Figure Eight & Eagleview

Using Machine Learning and the power of the crowd to accurately assess property conditions at speed and scale.

Figure Eight really won me over with how user friendly it is as well as how stable it is… With a remote team working nights in some cases, the stability of the system is a major asset.

– Allison Lechner,
Machine Learning Project & Quality Manager, Eagleview

The Company

EagleView is a property-data analytics company that provides insights from aerial imagery to customers in the insurance, construction, government, and energy industries. Founded in 2008, and merging with Pictometry International Corp. in 2013, EagleView has extensive image capture experience and leverages machine learning, computer vision, and property data analytics to help clients improve the lives of their customers and constituents.

The Problem

While EagleView is well-known for its high-resolution aerial imagery captured with multiple image sources, the company’s area of expertise is found in its ability to use machine learning and computer vision to extract rich property data, enabling customers to make informed decisions without the need to visit the site. Its engineers and data scientists are tasked with making models based on the imagery, performing quality assurance, and delivering insights to customers.

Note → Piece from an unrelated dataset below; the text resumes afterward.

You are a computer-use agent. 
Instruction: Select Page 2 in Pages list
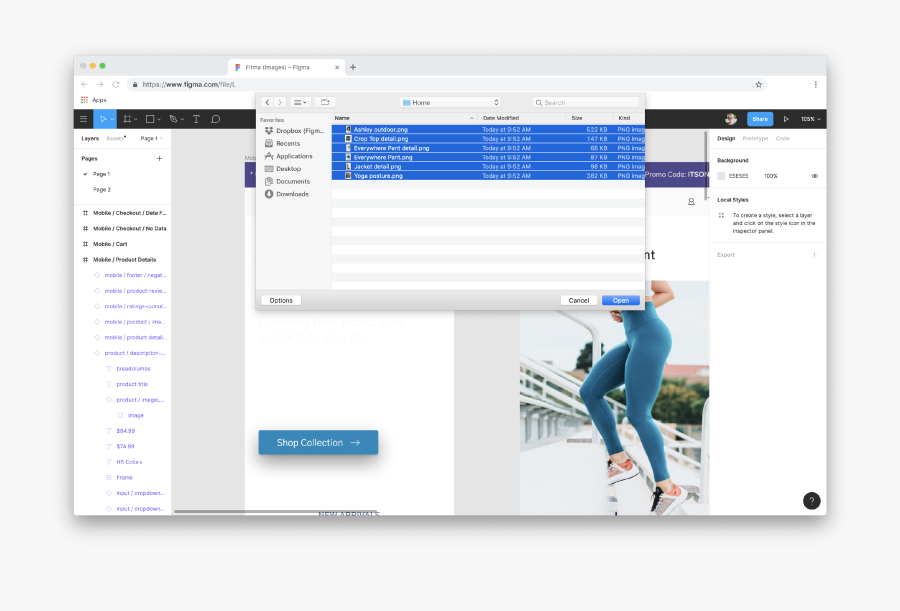click(102, 189)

Quality Assessment (QA) engineers review the images that EagleView captures based on a specific category, as determined by the proprietary machine learning models (e.g. roof architecture, roof material, roof condition, property tree coverage). EagleView Data Scientists then use the results of the QA assessment to improve the machine learning models where needed. Since ultimately, the model results serve industries like insurance underwriting, where accuracy is critical, the models are constantly evaluated and updated. EagleView wanted to make this feedback process more efficient by serving data to QA engineers in an accessible format and visual platform. The current method they used to gather feedback from over 60,000 images daily was proving to be time consuming and difficult.

Allison Lechner, Machine Learning Project and Quality Manager at EagleView, recalled,

“We were using an in-house tool originally designed for another task. However, it used too many resources, didn’t provide clear user performance metrics and job tracking, and required our team to maintain multiple logins, among other issues.”

EagleView’s machine learning team needed a more efficient way to perform QA at scale.

Figure Eight & Eagleview

Humans-in-the-loop for intelligent conversational data

The Solution

EagleView turned to Figure Eight to help scale its QA processes. Figure Eight provides the EagleView team with a platform purpose-built for creating high-quality machine learning training data.

For example, the EagleView machine learning model is fed an image of a home to assess for roof condition. The model then provides a confidence score associated with the roof being “good,” “fair,” “poor,” “damaged,” etc. Once the algorithm returns the results, a human QA engineer assesses the same image and the results are compared between the model and engineer’s assessments. Differences are then used to automatically guide model retraining.

Human assessments can be wrong, however, and cannot always be used for model improvement and retraining.

“One of the best parts about using Figure Eight is the platform’s ability to provide golden answers.”

Golden answers are the set of answers that the machine learning team knows and trusts are accurate. They serve as the ground truth for assessing and monitoring the quality of the human QA engineer’s feedback.

Golden answers allow the team to perform regular audits, take random samples, and generate reports to easily check how humans are doing. Previously, this process required an individual to regularly spot check human analysts, perform constant check-ins or worse, perform the manual assessment multiple times. With Figure Eight, EagleView can now track QA engineers’ progress at a team level to see how accurate and consistent their answers are and which tasks are proving confusing or difficult. According to Lechner,

“EagleView can easily see if there are points of confusion in the analysis process and check the results the analysts provide for consistency.”

Figure Eight is helping EagleView put the best technology and most comprehensive information in the hands of every customer.